### [INSTRUCTIONS TO FOLLOW]
Start at the line with "The width and" and print every line through the end of the material below. Keep it exact and free of pictures.

-=-=-

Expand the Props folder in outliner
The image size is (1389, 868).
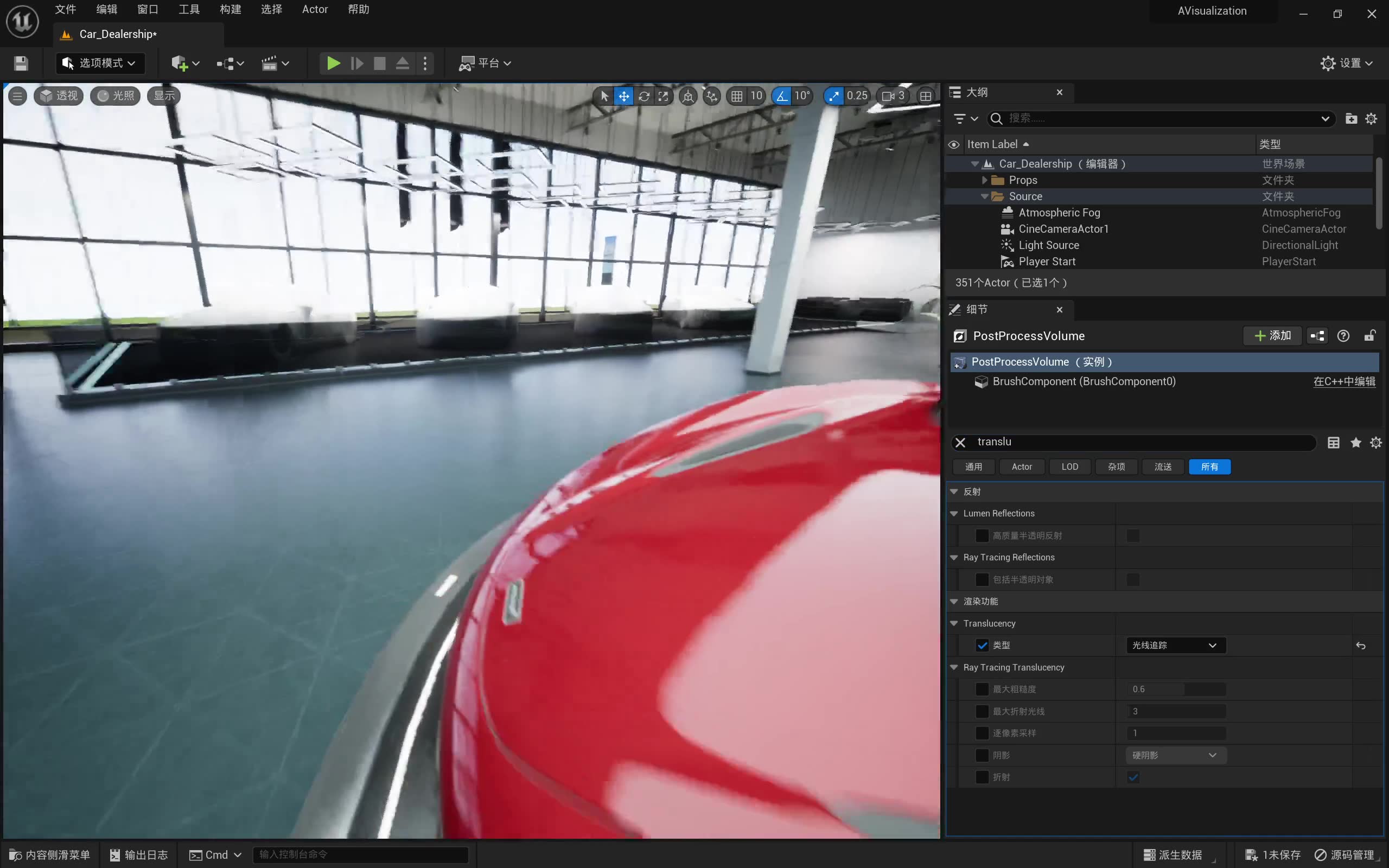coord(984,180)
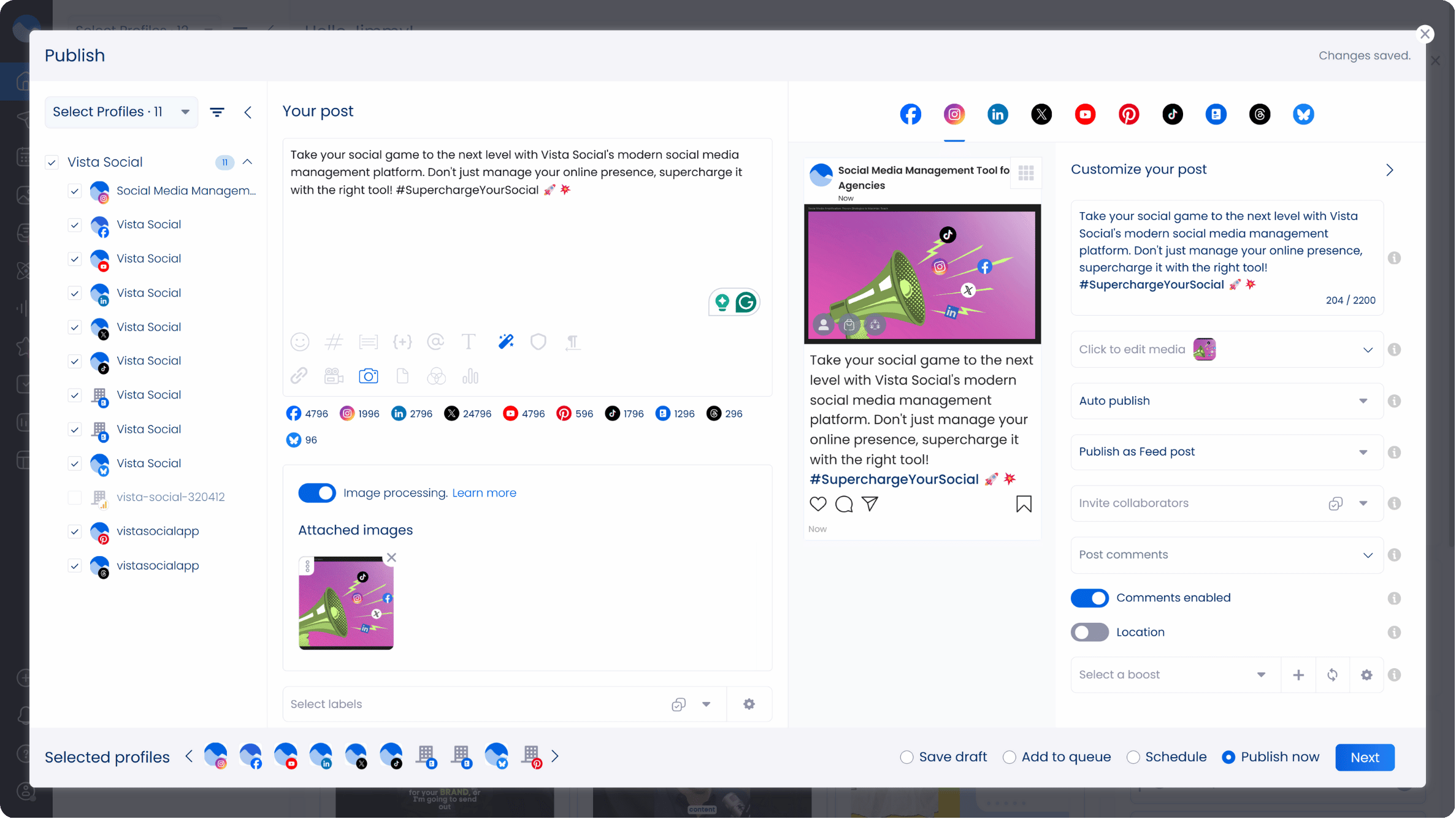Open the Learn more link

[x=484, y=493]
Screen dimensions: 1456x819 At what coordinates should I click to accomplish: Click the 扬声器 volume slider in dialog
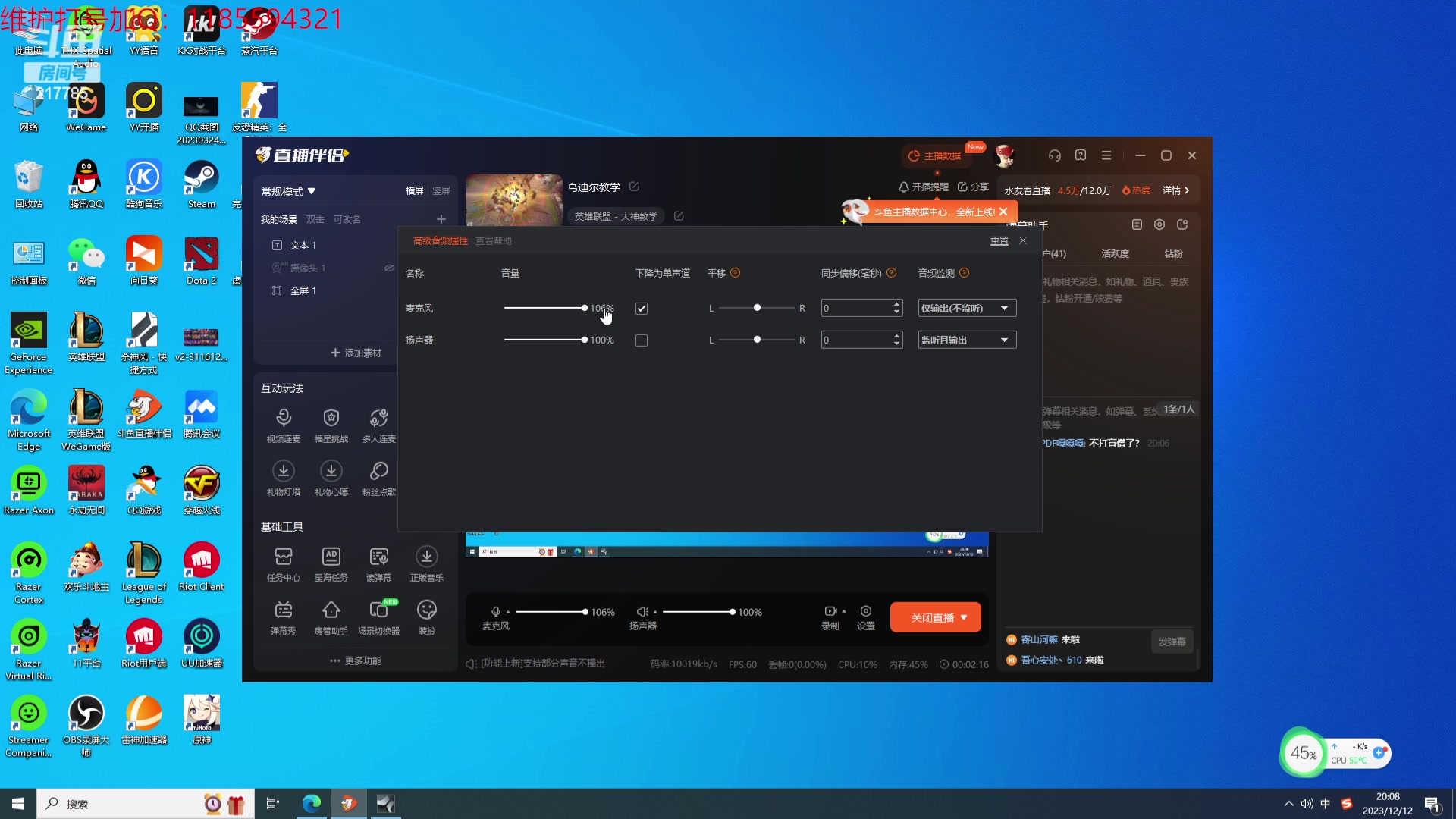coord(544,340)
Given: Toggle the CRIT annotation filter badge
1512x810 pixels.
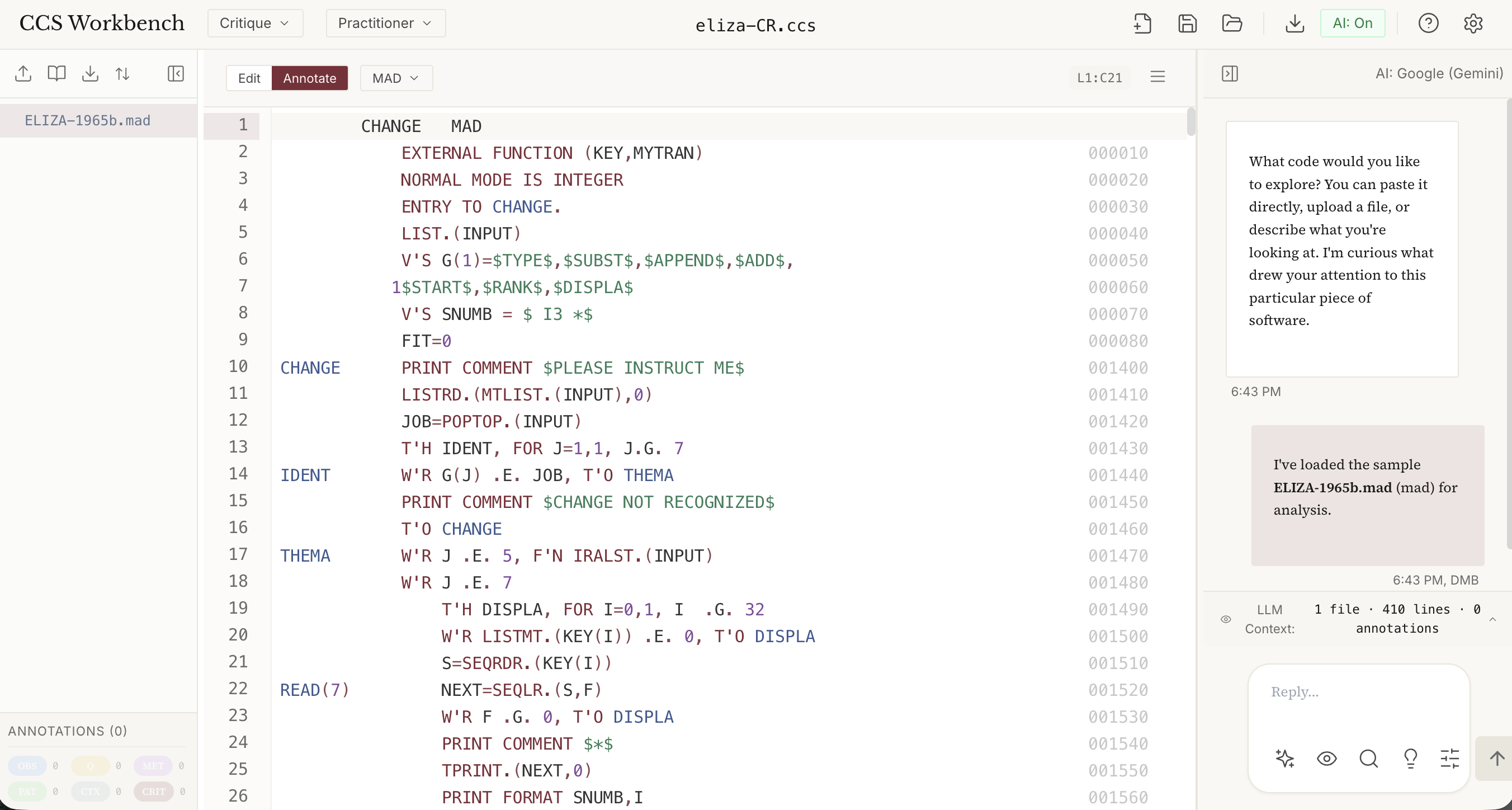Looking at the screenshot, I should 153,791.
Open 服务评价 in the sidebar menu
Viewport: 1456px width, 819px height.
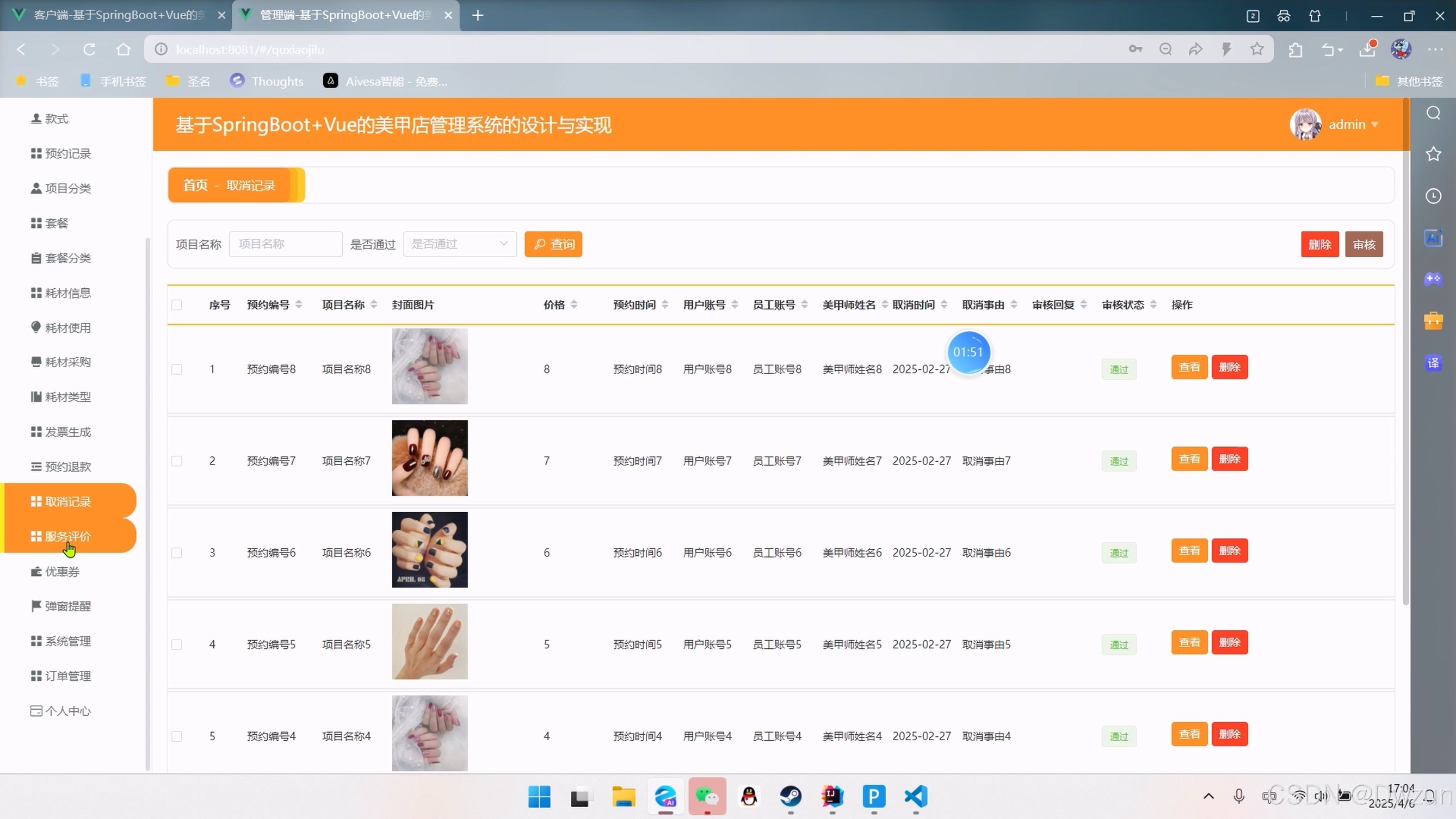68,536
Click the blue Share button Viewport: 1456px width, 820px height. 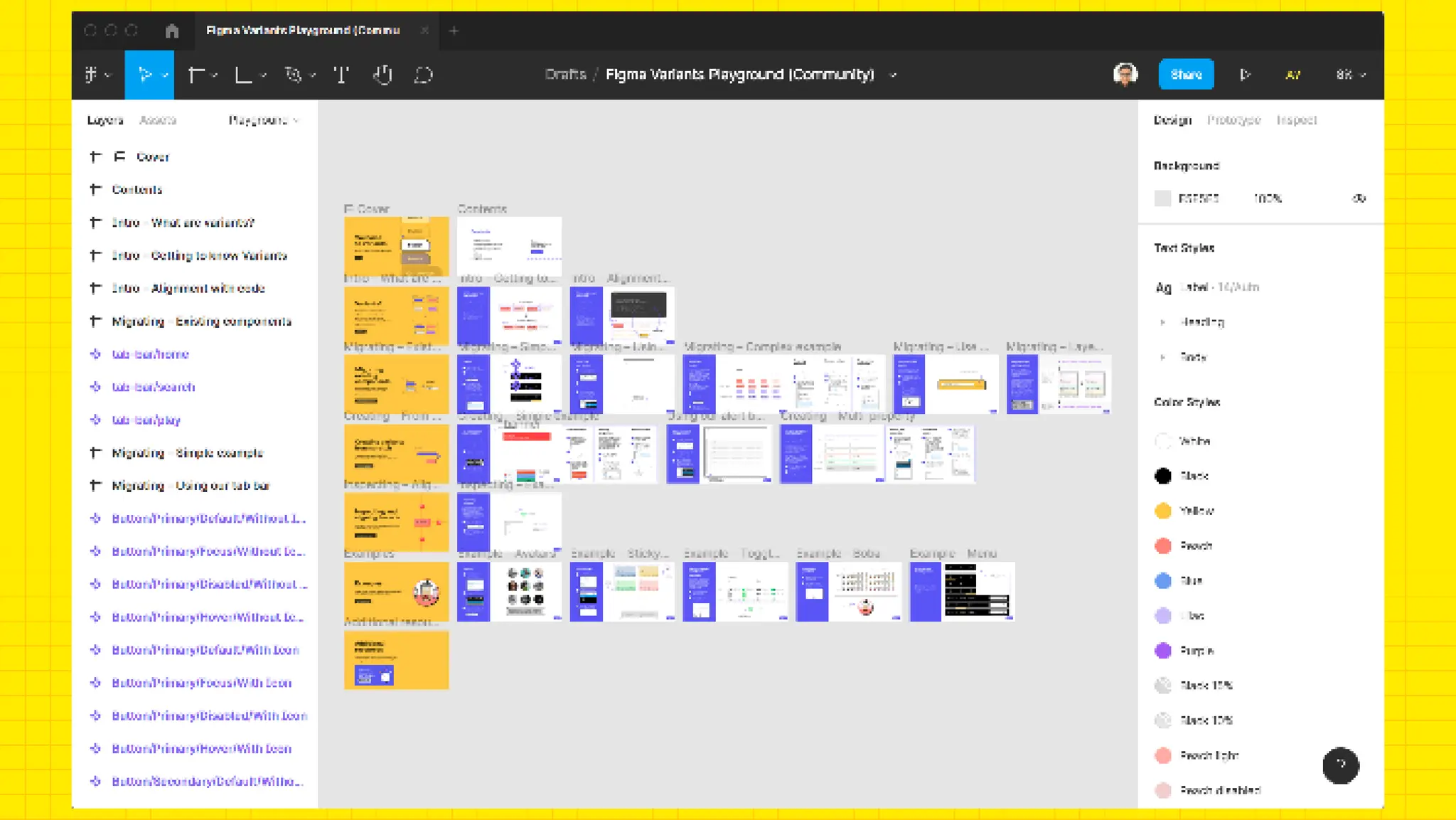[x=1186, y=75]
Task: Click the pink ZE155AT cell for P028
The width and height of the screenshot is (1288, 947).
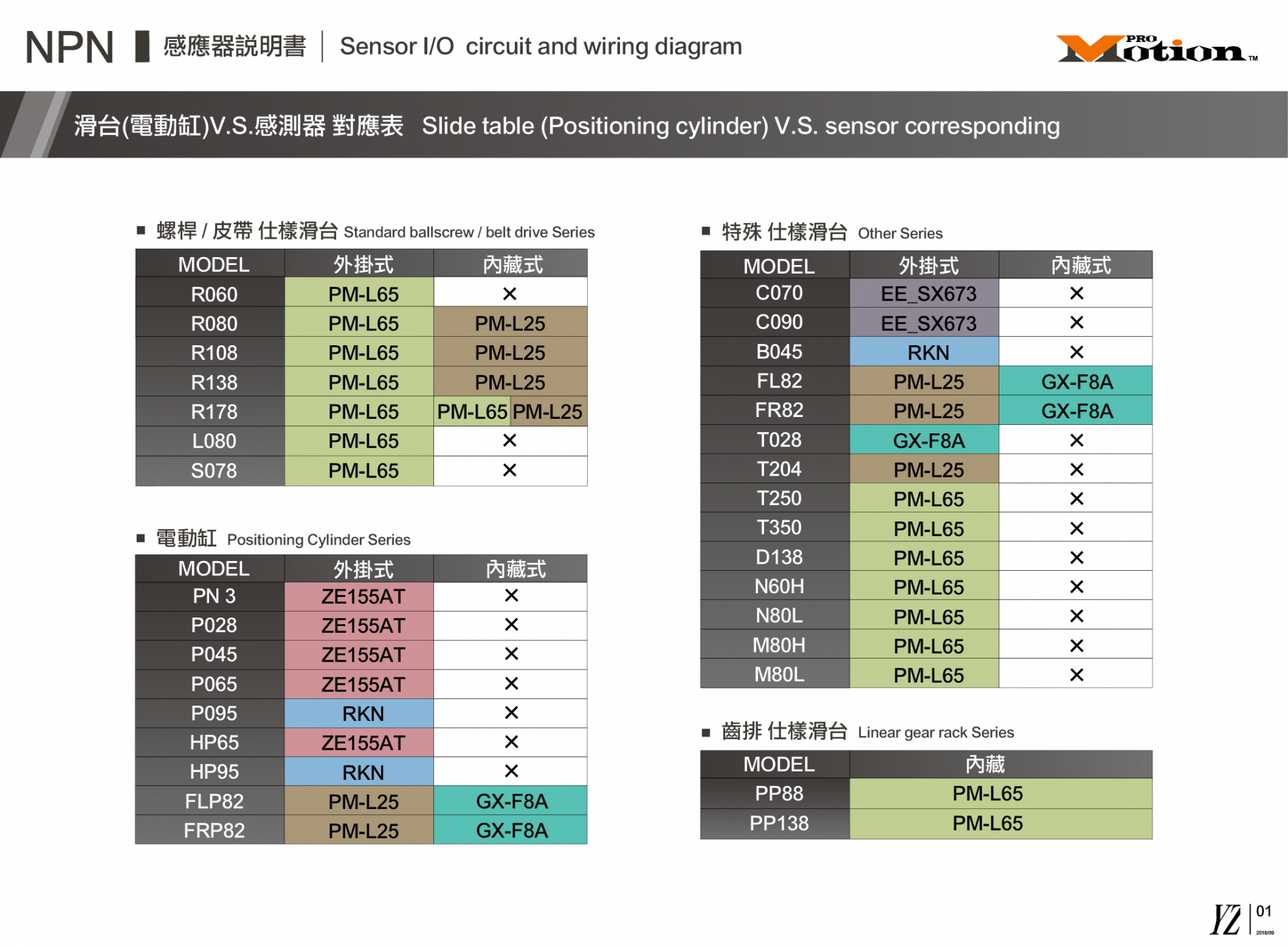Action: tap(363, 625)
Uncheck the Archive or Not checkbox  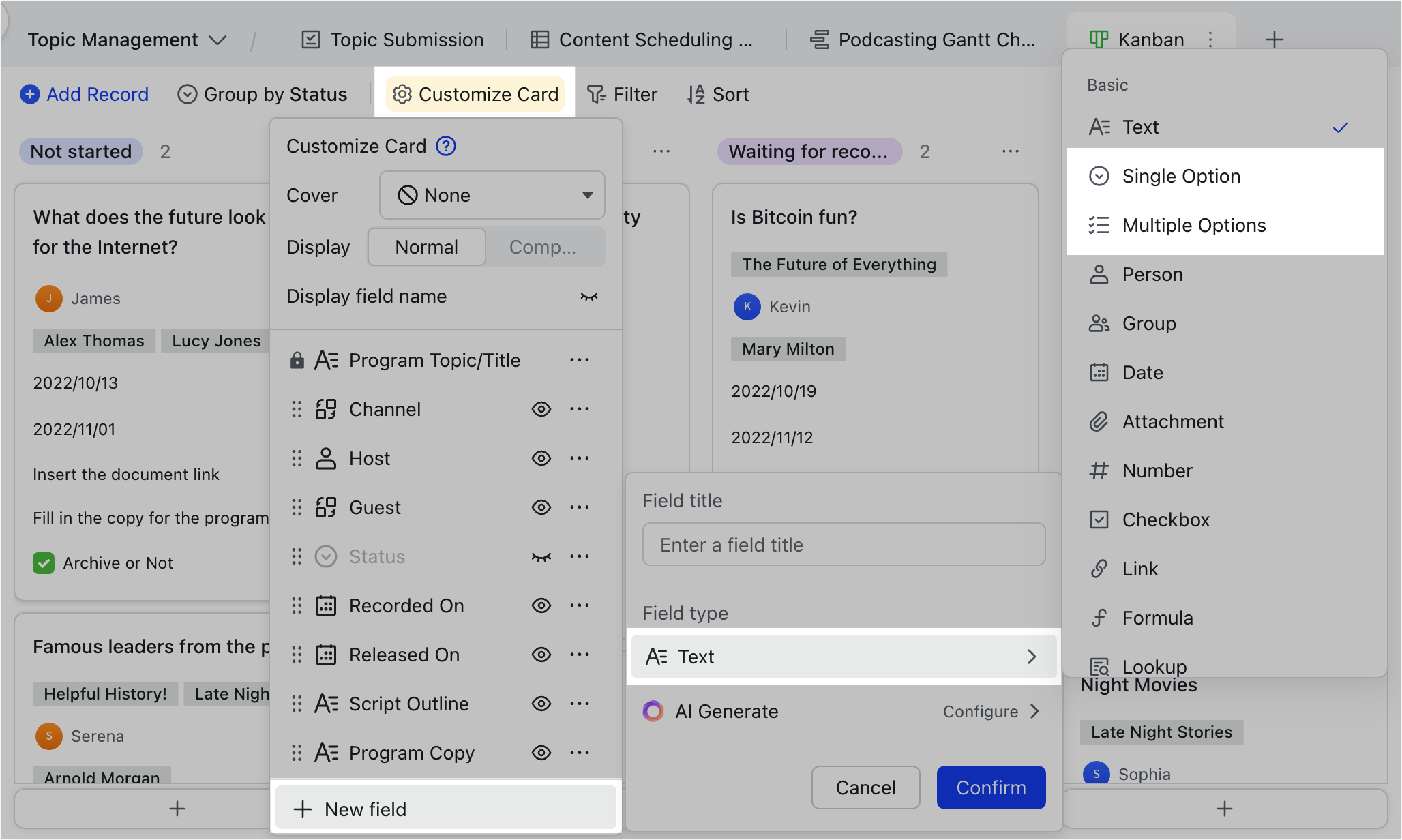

-=-=-

### [TASK ANSWER]
The width and height of the screenshot is (1288, 947).
Action: tap(363, 625)
Uncheck the Archive or Not checkbox  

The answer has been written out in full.